そこで上司に文句を言うと、「それはマタハラだよ」と言って取り合ってもらえない。

どういうことかわかりますか?

「マタハラ」は「マタニティ・ハラスメント」。たとえば産休を取ろうとする人に「この忙しいのに休みを取る気か」などと言ってしまうことを指します。これは明らかに問題です。そんなことを言われてしまうと産休が取れなくなります。会社によってはひどいマタハラで、妊娠するとやめなければならないところもあるそうです。だから「マタハラ」はいけないことだとされています。Aさんが悔しいのは、「マタハラ」とは関係ないことを主張しているのに、「マタハラ」にされてしまうことです。

産休を取った人の仕事はうまく振り分けられなければなりません。すでに一人前の仕事をしている人のところに、産休した人の分の仕事が全部来たらどうなるでしょう? そのことに上司が対処せず、二人分の仕事をしている人がそのことを訴えると「それはマタハラだよ」と言って取り合ってくれないのだそうです。こんなやりとりがあったそうです。

「産休したBさんの仕事が全部わたしに来ているんですけど、ほかの人に分けてもらえませんか?」

「何を言っているんだ。産休は権利なんだよ。それを否定するのは会社としては問題なんだ。Bさんにそんなこと言えるのか?」

「Bさんが問題なんじゃありません。Bさんの仕事が分配できないことが問題なんです」

「じゃあ誰にやってもらうんだい?」

「誰でもできる人にお願いしてください」

「その仕事知っているのは君しかいないだろう。やっかいな仕事をほかにまわしたら能率が落ちるんだよ」

「わたしはパンクしそうです。残業しても終わりません」

「だから、そんなことを言いだしたら、他の人も産休が取れなくなっちゃうだろう。君が我慢するしかないんだから、がんばりなさい」

しかし、これはあまり特殊なケースではないのかもしれません。
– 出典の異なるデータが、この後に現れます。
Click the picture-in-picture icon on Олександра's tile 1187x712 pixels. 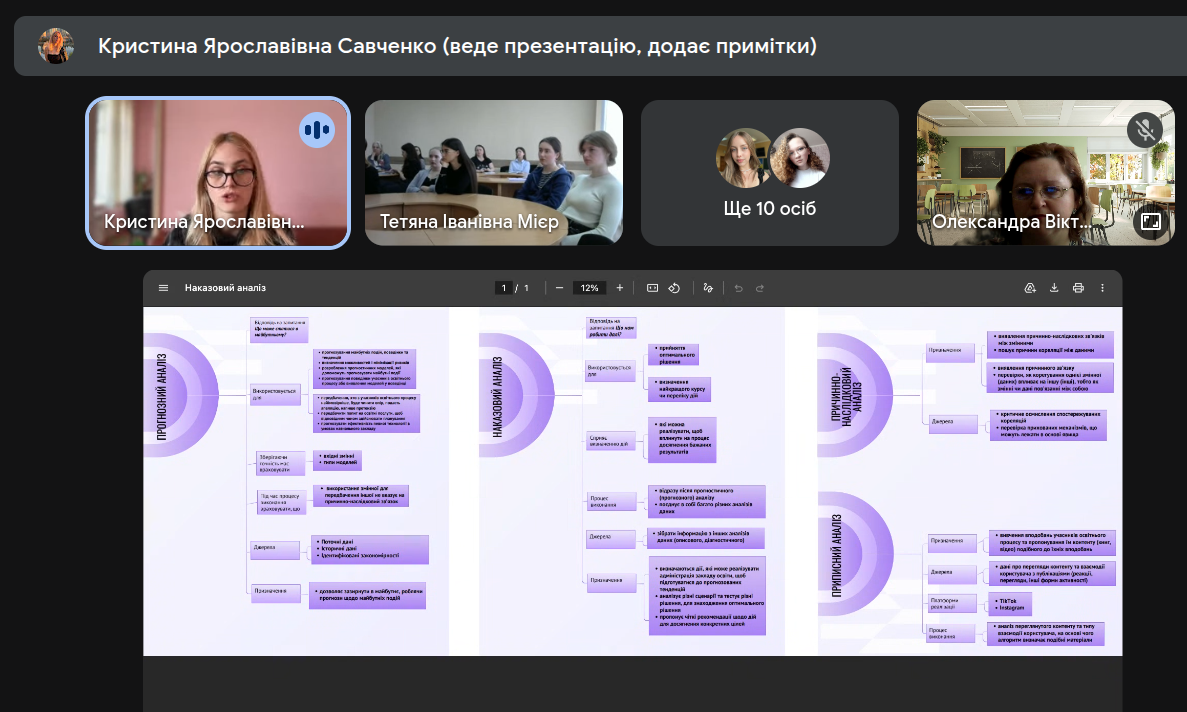1151,222

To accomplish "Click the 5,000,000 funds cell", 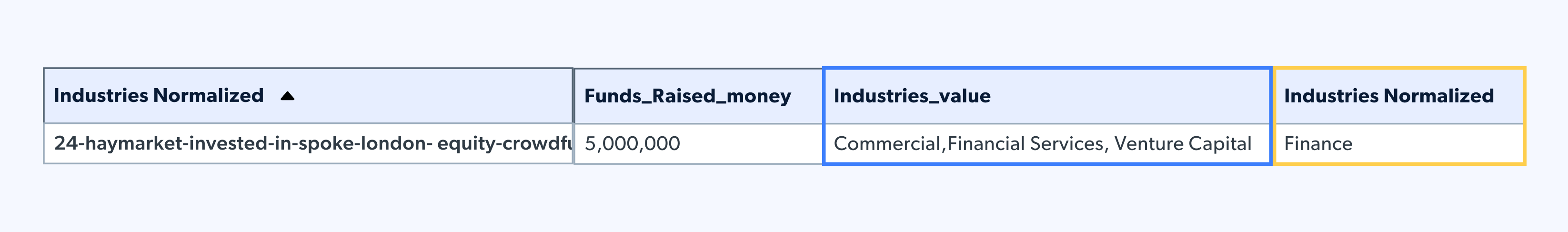I will click(x=633, y=144).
先日ニュースを聞いていたら、世界経済フォーラムが発行しているジェンダー・ギャップ指数というのが、136ヶ国中、日本は105位なのだそうです。なんでそんなに低いんだろう?と思っていましたけど、こういうところにジェンダーのギャップは隠されているのかもしれません。いろんな悩みがあると思いますけど、問題があったら「ここが問題」と指摘して、解消されるように訴えましょう。そうでないと、ただ黙って苦労を背負い込むことになります。自分が問題に触れたくないために、マタハラに問題をすり替えるような最低な上司は、きちんとお灸を据えて上げましょう。それがあなたの会社のためです。さらに言えば、上司がきちんと対応してないがために、会社としては意図していないマタハラが生み出されているかもしれません。これが一流会社であれば、かなりの損失です。笑いごとではないですね。